In the long term actions show value and worth. Just as words do at times, but only when they are grounded with actions. I speak from experience and such folks take on different auras. The strange thing is that they claim and act as if they are self sufficient and independent and don’t need the help or assistance of others. I have one friend who is my age, he is always claiming how he enjoys being single and having no kids and that he is independent, yet he stays with his parents, pays no bills and drives their other auto. The there is the woman I know, who claims she is independent, yet she can’t take care of herself, can’t pay her own bills to keep a roof over her head and depends on a man that she obviously doesn’t love to maintain her. She is the type that thinks about her weed habit over her children’s need for diapers or daycare. I consider both of the aforementioned my friends, but yet the instability in their lives that hey fail to ignore, doesn’t allow for me to expect anything from them except to ask for favors.
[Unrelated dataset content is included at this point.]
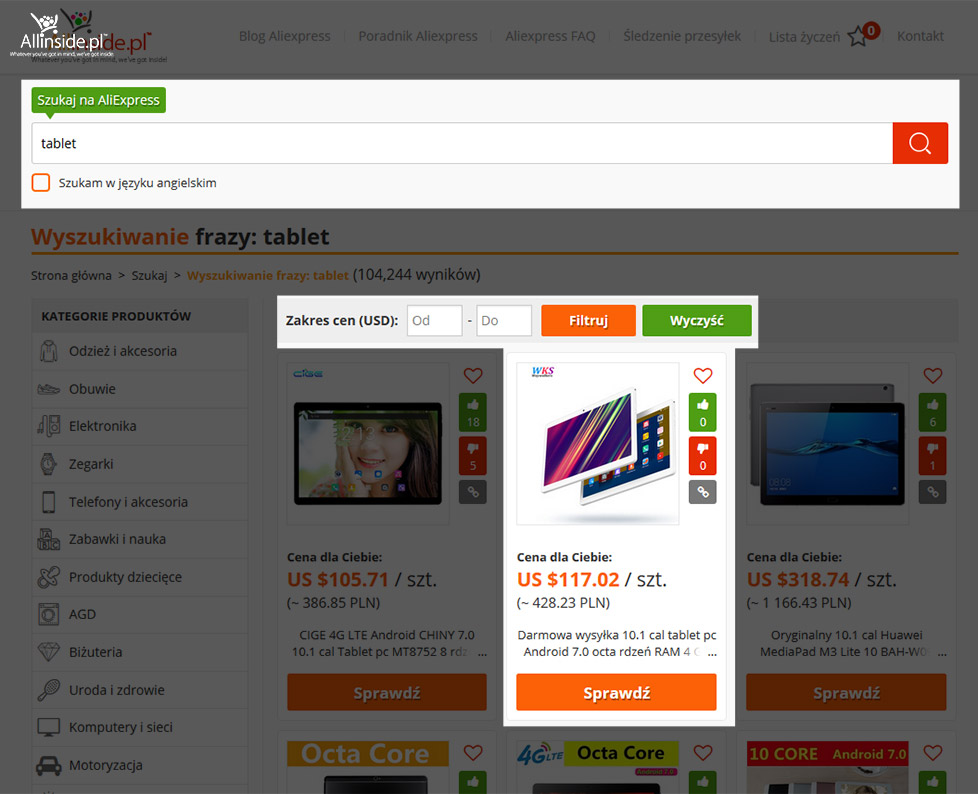Click Sprawdź on the WKS tablet product
Viewport: 978px width, 794px height.
pos(616,691)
So for me, it is more important to cherish and show value to those that assist me in my times of need. No mater who they are. I want them to know they can call on me when their car breaks down, because they know I a dependable and a man of my word. I learned such from my parents and grandparents. Such folks, albeit are good people at heart, cannot put themselves in the shoes of others. They are so focused o their own little myopic square of the world that they forget, and worse, don’t know or have any understanding of carrying, sacrifice, respect or giving. These are foreign concepts for al they see is themselves that they have a trip to go on, or need new shoes, or want to go to the Hawks game. No, they don’t understand, that some folks live day-to-day worrying about how they will feed their families, or whether or not some lunatic with a bomb across their chest will pick to blow up beside them. They even laugh off such as being unrealistic. They would even get upset if you stopped doing or being there for them.

I just question why folks as such ask me why don’t I call them or answer their calls anymore. I do not desire to be rude, but I would hope hat they could look in the mirror for such answers. Or else I would reply, “why call you, when I speak with you, you fuss and complain about what you want or need, and what you do not have, not to mention what do you do for me? Nothing, which means not even in gesture or action, I am worth nothing to you.